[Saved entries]
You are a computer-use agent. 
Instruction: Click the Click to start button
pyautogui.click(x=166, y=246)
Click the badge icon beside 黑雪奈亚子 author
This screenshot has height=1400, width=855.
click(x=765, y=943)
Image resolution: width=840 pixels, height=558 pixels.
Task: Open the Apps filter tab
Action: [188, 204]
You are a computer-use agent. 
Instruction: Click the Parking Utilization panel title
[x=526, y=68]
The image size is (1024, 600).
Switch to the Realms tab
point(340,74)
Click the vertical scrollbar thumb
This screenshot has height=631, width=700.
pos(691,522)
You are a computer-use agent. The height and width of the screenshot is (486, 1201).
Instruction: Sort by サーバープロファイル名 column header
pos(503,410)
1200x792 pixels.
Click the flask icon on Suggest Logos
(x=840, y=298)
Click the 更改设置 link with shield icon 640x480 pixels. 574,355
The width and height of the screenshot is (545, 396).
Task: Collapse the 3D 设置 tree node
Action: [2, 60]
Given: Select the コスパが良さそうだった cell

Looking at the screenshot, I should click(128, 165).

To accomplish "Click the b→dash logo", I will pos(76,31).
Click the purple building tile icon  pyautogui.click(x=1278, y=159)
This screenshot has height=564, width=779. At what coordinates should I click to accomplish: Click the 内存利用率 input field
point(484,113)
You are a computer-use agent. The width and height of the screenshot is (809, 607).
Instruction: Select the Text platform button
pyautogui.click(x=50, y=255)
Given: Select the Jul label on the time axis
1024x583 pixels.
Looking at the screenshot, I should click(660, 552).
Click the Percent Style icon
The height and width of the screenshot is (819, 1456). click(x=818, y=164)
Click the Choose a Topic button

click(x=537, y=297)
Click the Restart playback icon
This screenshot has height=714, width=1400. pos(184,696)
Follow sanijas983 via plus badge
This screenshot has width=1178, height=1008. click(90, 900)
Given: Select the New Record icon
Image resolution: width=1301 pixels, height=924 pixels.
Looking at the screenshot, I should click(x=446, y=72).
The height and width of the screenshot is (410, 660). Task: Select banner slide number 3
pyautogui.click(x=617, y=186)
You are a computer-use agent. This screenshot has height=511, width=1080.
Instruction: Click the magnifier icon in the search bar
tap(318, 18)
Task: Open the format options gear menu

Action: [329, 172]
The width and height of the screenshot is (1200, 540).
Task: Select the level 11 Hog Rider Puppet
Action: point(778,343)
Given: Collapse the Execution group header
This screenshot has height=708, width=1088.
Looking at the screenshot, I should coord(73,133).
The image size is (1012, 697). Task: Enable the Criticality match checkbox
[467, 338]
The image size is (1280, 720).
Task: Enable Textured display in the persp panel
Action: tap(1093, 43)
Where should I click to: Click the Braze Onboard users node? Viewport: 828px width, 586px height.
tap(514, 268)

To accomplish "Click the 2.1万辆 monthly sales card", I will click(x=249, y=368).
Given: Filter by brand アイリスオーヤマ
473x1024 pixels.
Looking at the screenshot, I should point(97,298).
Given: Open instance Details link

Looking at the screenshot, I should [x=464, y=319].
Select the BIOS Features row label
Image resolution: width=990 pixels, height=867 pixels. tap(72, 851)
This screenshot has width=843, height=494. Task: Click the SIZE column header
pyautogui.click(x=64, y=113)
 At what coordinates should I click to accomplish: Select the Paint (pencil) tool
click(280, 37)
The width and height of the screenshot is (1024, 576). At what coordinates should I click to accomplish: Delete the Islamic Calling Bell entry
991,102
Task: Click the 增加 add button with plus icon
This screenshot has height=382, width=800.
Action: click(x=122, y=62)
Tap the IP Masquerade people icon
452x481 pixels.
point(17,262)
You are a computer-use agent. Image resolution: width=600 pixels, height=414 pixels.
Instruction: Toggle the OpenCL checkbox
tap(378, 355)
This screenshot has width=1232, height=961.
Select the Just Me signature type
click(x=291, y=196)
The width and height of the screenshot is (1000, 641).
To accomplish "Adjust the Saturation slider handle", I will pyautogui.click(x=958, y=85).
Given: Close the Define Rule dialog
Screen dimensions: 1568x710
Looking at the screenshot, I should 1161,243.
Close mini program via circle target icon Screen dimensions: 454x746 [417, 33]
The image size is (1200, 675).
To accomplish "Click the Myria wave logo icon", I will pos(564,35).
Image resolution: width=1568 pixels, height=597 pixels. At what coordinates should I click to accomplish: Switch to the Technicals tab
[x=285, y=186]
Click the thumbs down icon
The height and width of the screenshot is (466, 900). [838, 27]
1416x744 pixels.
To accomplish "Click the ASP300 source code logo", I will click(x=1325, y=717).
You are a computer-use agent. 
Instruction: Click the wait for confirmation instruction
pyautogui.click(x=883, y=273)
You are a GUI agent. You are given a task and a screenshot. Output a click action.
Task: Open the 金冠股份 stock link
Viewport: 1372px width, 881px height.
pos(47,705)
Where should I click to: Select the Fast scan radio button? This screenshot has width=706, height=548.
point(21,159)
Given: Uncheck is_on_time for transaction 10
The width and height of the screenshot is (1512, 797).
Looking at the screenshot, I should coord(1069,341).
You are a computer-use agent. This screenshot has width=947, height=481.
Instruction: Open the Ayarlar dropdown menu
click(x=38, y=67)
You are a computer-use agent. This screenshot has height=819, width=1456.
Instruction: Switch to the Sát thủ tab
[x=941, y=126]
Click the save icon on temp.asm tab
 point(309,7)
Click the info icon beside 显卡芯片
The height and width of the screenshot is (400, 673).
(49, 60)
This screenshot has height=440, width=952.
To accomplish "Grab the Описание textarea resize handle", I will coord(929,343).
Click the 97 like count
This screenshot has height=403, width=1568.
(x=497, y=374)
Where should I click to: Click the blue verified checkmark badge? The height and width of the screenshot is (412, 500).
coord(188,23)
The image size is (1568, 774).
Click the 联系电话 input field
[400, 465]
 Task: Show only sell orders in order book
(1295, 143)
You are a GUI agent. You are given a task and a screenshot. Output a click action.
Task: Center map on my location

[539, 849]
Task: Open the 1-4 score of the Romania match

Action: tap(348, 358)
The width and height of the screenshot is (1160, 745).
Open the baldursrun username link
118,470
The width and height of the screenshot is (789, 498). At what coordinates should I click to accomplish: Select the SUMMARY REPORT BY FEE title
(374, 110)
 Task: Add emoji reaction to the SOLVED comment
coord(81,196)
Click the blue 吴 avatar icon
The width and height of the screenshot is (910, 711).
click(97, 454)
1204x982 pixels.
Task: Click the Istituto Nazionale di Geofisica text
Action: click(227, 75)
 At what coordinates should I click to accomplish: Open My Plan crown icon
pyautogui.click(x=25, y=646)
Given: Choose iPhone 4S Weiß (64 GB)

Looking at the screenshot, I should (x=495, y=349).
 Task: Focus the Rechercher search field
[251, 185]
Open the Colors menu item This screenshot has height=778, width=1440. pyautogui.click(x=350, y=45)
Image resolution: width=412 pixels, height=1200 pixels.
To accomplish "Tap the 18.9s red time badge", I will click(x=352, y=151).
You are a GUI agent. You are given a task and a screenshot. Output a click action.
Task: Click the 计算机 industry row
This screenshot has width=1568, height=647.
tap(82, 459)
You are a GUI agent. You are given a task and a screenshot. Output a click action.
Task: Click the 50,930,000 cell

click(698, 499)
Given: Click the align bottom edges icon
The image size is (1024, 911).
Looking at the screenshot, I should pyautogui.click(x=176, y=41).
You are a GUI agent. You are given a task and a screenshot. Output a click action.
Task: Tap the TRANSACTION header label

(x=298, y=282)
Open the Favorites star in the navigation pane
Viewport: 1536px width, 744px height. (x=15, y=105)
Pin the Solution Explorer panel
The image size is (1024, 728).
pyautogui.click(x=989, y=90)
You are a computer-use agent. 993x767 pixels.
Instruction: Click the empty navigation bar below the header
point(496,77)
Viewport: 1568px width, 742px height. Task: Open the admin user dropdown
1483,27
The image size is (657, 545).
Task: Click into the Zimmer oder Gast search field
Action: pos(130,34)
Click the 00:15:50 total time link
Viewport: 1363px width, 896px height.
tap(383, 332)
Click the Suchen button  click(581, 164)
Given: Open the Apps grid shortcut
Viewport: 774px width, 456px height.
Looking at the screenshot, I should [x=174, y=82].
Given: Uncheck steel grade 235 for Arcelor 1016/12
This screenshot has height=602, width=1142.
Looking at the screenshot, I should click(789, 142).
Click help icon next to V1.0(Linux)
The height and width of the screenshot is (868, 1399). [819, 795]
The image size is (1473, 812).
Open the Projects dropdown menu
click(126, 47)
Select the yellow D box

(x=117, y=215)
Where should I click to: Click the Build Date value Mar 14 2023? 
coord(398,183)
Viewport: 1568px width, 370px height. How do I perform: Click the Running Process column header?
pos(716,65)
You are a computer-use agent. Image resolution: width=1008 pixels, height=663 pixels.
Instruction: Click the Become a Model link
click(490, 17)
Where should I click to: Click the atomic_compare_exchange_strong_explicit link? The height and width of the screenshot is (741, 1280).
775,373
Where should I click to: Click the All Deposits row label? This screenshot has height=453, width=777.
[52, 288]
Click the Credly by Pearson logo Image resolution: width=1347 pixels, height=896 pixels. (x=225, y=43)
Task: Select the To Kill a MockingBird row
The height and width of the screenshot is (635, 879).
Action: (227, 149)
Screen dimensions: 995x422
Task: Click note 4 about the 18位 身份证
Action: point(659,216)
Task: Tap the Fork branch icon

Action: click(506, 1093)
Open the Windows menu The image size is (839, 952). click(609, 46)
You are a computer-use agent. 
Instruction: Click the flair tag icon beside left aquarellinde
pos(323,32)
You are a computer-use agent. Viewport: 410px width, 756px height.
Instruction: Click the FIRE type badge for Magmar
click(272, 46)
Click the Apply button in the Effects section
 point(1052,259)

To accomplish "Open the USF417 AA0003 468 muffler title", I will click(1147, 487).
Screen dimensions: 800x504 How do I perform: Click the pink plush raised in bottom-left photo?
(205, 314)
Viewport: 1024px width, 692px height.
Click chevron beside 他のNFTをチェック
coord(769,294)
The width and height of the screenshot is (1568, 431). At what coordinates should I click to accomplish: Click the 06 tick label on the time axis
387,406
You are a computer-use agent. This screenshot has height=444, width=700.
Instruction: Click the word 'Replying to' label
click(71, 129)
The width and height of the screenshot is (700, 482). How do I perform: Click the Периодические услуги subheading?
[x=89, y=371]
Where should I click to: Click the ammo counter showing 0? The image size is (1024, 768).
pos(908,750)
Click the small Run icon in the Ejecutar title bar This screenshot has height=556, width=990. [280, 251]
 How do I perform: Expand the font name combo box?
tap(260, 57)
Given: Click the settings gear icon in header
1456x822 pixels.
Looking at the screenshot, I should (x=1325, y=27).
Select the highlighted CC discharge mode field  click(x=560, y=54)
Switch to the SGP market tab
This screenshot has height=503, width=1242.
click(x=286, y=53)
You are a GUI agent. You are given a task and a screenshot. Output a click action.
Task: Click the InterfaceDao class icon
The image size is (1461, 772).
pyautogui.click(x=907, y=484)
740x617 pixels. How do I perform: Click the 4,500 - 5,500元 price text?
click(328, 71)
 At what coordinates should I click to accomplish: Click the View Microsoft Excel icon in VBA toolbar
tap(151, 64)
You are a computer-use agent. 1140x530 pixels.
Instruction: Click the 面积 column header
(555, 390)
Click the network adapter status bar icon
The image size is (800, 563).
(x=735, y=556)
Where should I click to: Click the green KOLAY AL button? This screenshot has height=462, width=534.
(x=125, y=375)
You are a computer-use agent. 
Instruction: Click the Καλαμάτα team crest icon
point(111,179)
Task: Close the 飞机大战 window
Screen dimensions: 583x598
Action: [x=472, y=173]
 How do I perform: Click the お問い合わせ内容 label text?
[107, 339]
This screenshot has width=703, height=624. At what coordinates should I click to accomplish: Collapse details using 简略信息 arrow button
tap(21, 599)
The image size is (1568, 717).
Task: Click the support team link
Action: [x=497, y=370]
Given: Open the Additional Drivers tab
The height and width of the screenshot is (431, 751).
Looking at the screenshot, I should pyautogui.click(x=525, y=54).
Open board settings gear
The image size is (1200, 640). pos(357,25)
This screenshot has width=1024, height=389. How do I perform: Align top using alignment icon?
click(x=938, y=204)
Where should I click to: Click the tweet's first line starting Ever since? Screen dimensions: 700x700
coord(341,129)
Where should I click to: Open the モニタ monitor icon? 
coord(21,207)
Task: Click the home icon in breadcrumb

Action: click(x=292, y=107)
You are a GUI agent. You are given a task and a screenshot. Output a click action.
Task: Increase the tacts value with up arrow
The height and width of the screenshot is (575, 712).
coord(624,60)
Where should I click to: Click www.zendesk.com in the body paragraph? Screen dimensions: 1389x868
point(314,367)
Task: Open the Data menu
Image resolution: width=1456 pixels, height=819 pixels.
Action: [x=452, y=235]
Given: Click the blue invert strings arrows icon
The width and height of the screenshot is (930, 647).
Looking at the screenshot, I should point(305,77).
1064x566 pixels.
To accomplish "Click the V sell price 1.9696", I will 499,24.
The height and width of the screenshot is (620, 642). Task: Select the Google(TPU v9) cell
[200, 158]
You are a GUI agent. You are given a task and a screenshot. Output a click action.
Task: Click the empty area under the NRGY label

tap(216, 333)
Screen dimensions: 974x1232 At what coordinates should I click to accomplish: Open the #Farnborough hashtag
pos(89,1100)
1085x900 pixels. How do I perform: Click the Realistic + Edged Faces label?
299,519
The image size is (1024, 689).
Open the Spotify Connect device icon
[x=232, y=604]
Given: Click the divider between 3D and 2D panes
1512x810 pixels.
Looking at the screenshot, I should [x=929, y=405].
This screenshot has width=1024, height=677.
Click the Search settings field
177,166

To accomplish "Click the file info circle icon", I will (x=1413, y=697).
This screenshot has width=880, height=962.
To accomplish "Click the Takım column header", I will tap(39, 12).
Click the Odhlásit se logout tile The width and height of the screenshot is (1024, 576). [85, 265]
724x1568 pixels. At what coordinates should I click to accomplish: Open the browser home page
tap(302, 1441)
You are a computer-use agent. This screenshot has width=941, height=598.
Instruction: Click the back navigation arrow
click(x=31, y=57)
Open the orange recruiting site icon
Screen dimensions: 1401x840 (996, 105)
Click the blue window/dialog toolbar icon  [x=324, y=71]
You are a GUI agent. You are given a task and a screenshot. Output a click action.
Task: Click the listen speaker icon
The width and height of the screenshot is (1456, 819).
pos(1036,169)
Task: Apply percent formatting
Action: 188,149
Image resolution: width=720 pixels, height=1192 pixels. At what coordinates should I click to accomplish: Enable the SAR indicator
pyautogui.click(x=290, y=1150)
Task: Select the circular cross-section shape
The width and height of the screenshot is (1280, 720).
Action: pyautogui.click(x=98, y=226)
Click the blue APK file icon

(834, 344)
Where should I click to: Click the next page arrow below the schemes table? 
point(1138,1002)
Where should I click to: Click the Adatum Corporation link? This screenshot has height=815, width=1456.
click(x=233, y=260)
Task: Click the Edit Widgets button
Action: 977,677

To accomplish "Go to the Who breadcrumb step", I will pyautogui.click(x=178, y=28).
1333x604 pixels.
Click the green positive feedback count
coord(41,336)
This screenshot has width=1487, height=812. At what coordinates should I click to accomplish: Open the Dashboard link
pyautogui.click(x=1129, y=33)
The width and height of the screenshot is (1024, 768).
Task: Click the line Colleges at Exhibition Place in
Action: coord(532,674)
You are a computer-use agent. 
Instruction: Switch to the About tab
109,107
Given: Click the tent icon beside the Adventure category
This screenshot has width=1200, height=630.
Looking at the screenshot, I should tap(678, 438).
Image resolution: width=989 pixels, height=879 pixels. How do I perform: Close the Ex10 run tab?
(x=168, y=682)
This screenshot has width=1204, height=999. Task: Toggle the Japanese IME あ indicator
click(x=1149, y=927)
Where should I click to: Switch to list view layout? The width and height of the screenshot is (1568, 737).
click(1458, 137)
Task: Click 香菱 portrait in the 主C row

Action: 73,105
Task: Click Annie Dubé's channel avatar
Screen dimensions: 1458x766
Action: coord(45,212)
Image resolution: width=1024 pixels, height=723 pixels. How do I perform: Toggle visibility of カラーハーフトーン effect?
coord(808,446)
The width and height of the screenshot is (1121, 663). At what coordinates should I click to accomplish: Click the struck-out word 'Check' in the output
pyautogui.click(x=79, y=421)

[What the task asks]
Copy out each line of the records that holds the string "avatar".

[Reply]
Click the blue 吴 avatar icon
Task: Click Annie Dubé's channel avatar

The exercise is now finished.